Литмир - Электронная Библиотека
A
A

— А как же!

— А потом?

— Буду тебя лечить.

— От фантазерства?

— Нет, от неврастении.

Вокульский усмехнулся и, помолчав, спросил:

— Скажи, а ты можешь вынуть из человека мозг и на его место вложить другой?

— Пока что нет…

— Ну так оставь меня.

— Я могу тебе внушить новые желания…

— Они уже есть у меня. Мне хочется провалиться сквозь землю, глубоко-глубоко… как в колодце заславского замка. И еще мне хочется, чтобы меня засыпало обломками вместе со всем моим богатством, чтобы и следа от меня не осталось. Таковы мои теперешние желания — плод всех предыдущих.

— Романтика! — вскричал Шуман, похлопывая его по плечу. — Ничего, и это пройдет.

Вокульский не отвечал. Он сердился на себя за свою вспышку и удивлялся: с чего вдруг он вдался в откровенность? Глупая откровенность! Кому какое дело до его желаний? Зачем он говорил об этом? Зачем, как бесстыдный нищий, обнажил свои раны?

После ухода доктора он заметил в себе какую-то перемену: прежняя абсолютная апатия сменилась каким-то новым чуством. То была неопределенная боль, сначала едва ощутимая, потом быстро усилившаяся и застывшая в постоянном напряжении. В первый момент она была подобна легкому булавочному уколу, а потом непрерывно стала ощущаться в сердце, как какое-то инородное тело, не крупнее лесного орешка.

Он уже начал жалеть о минувшей апатии, но вспомнил слова Фейхтерслебена.[50]

«Я радовался своему страданию, ибо мне казалось, что я подметил в себе ту плодотворную борьбу, которая порождала и порождает все в нашем мире, где беспрерывно борются бесконечные силы».

— Так что же это такое! — спросил он себя, чуствуя, как в душе его апатия сменяется тупой болью. И тут же ответил: — Ага, это пробуждается сознание…

Постепенно в его мозгу, все еще как будто застланном пеленой, начала вырисовываться картина. Вокульский с любопытством всмотрелся в нее и различил фигуру женщины в объятиях мужчины… Картина сначала поблескивала фосфорическим сиянием, потом порозовела… пожелтела… позеленела… посинела… и, наконец, стала бархатисто-черной. Потом ненадолго исчезла и снова начала появляться во всех цветах поочередно — от фосфорического до черного.

Одновременно усиливалась боль.

«Я страдаю — значит, я существую!"[51] — подумал он и засмеялся.

Так прошло несколько дней: он то всматривался в изменчивые краски картины, то прислушивался к изменчивому течению боли. Временами она совсем исчезала, но потом появлялась вновь, неуловимая, как атом, разрасталась, заполняла собою все сердце, все существо его, весь мир… и в момент, когда страдание переходило всякие границы, боль опять исчезала, уступая место абсолютному спокойствию и удивлению.

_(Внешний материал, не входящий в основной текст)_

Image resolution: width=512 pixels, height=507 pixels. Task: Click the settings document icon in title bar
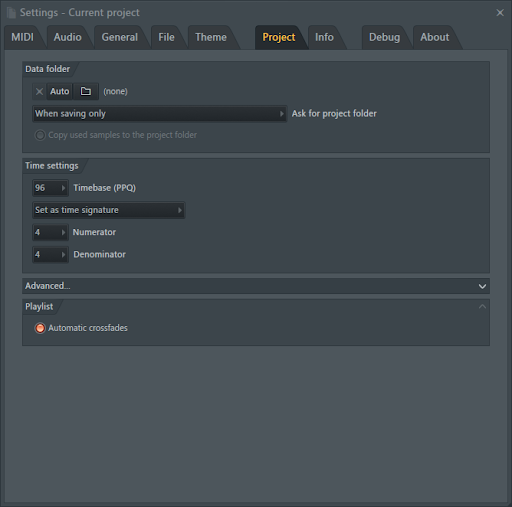click(12, 13)
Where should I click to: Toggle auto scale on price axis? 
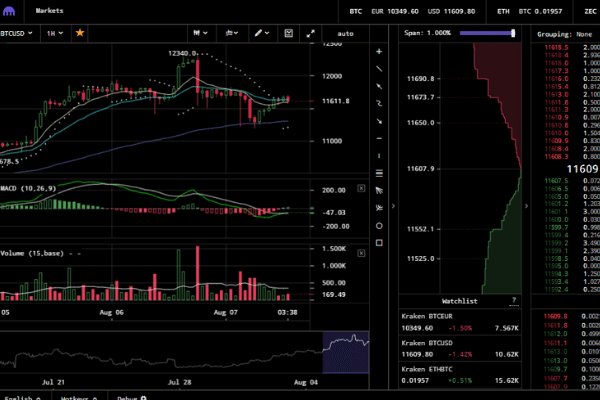[346, 33]
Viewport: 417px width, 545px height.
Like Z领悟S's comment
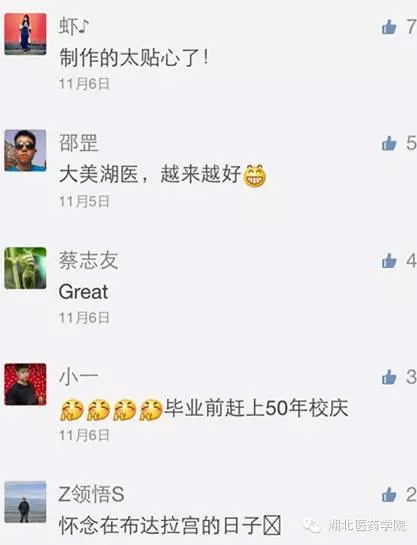pos(389,495)
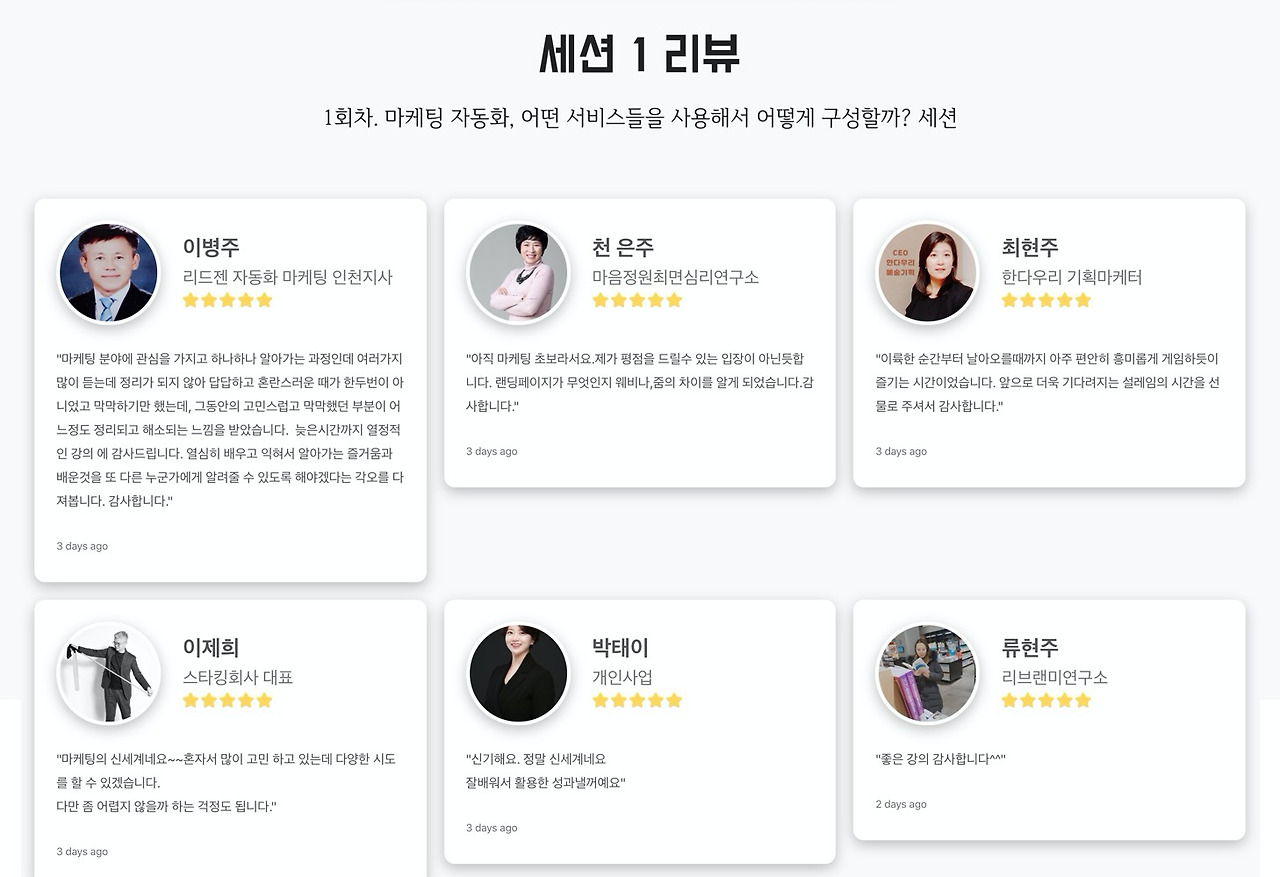Click the star rating under 천 은주
This screenshot has height=877, width=1280.
pyautogui.click(x=637, y=300)
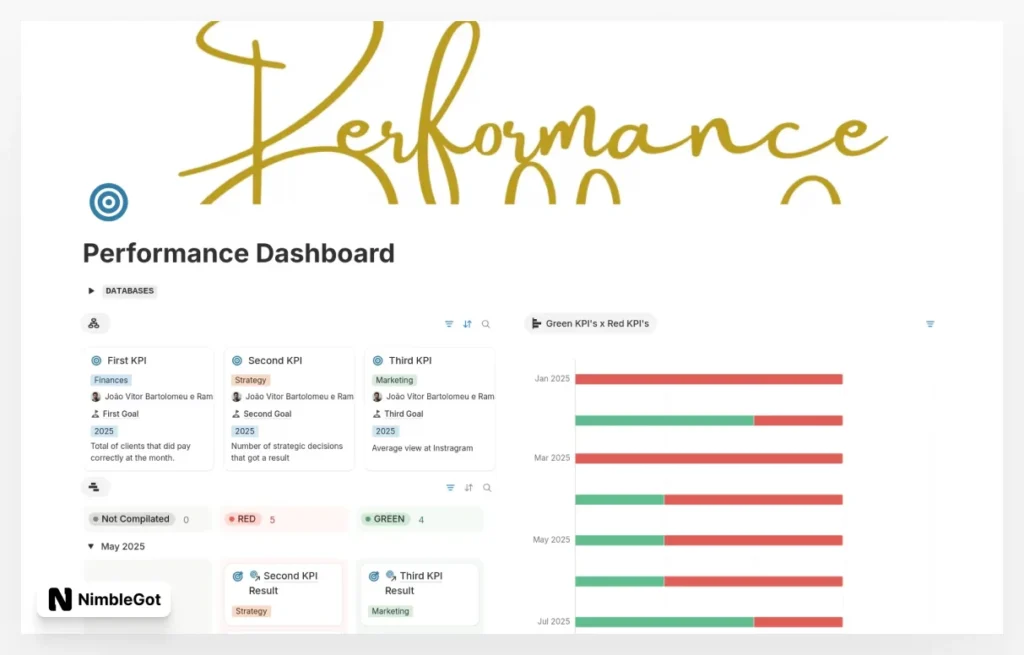Click the NimbleGot logo
Screen dimensions: 1024x655
click(103, 600)
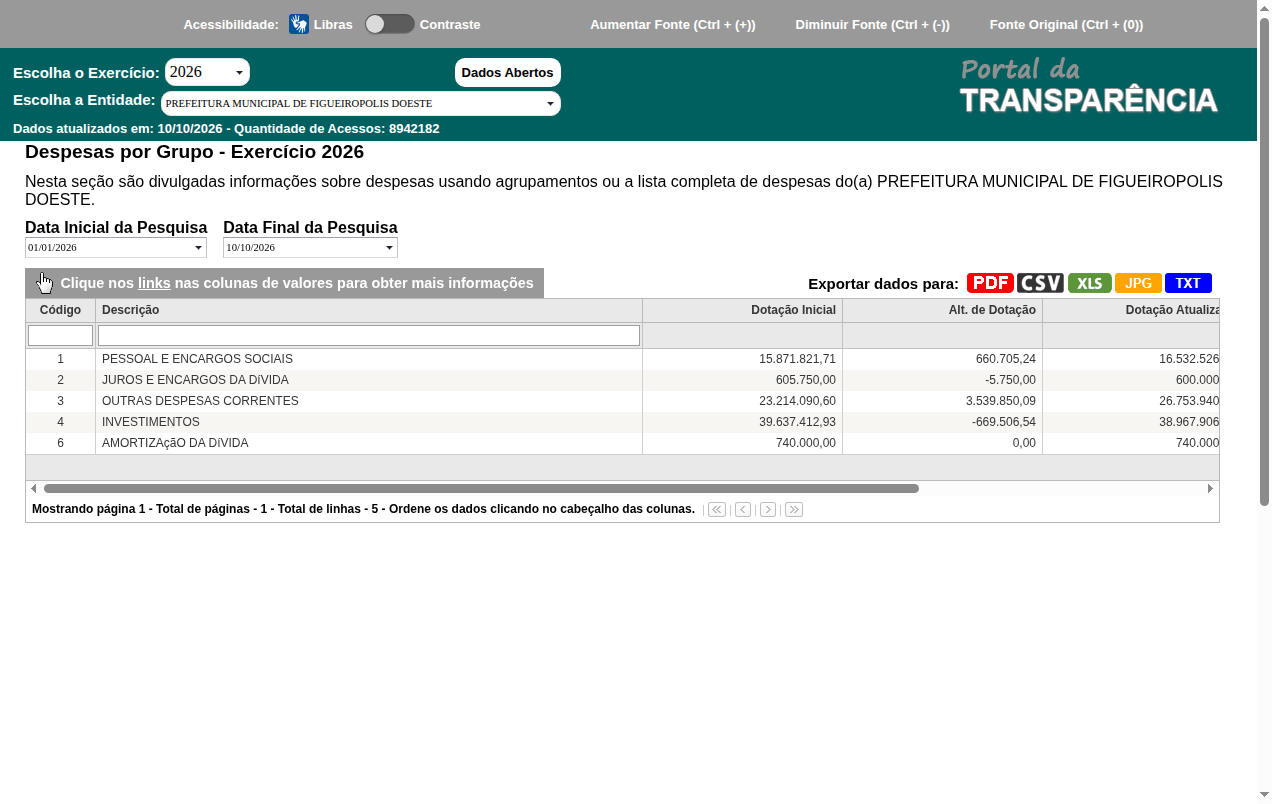Click the Libras sign language icon
The height and width of the screenshot is (804, 1272).
click(299, 24)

Исподволь в душе его стало зарождаться желание — желание избавиться от этой боли и от этого видения. Оно было как искра, вспыхивающая во мраке ночи. Какая-то слабая надежда блеснула перед Вокульским.

— Интересно, способен ли я еще мыслить? — задал он себе вопрос.

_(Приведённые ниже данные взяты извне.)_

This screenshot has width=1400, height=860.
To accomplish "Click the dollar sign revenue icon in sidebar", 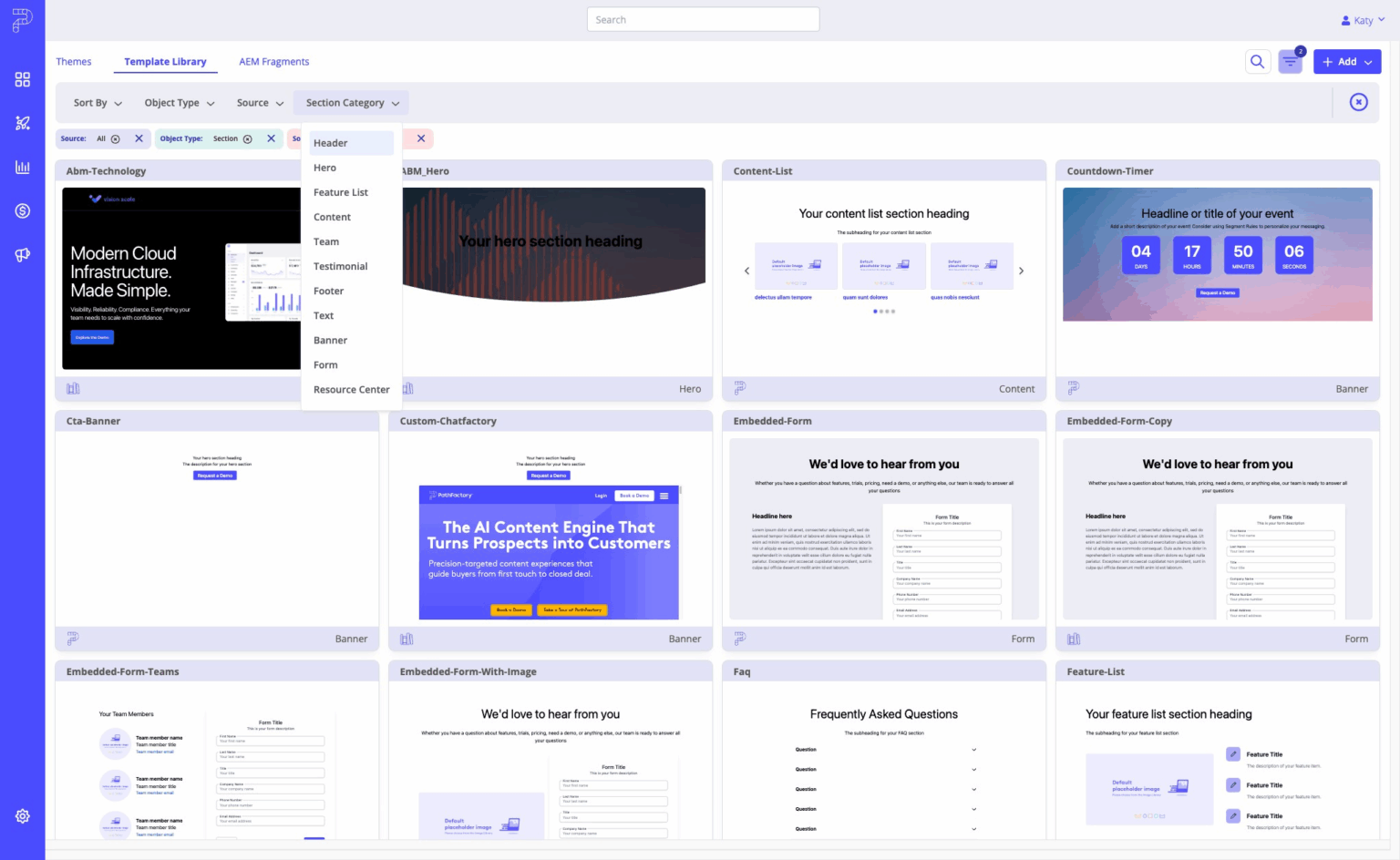I will tap(22, 210).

Чтобы проверить себя, он начал вспоминать таблицу умножения, потом множить в уме двузначные числа на однозначные и двузначные на двузначные. Не доверяя себе, он записывал результаты умножения и потом проверял их… Цифры сходились. Вокульский воспрянул духом.

«Я еще не потерял рассудка!» — подумал он с радостью.

Он начал представлять себе расположение своей квартиры, варшавские улицы, Париж… Надежда крепла: он заметил, что не только отчетливо помнит все, но вдобавок упражнения памяти доставляют ему известное облегчение. Чем больше думал он о Париже, чем ярче представлял себе оживленное движение на улицах, здания, рынки, музеи, тем быстрее тускнела фигура женщины в объятиях мужчины…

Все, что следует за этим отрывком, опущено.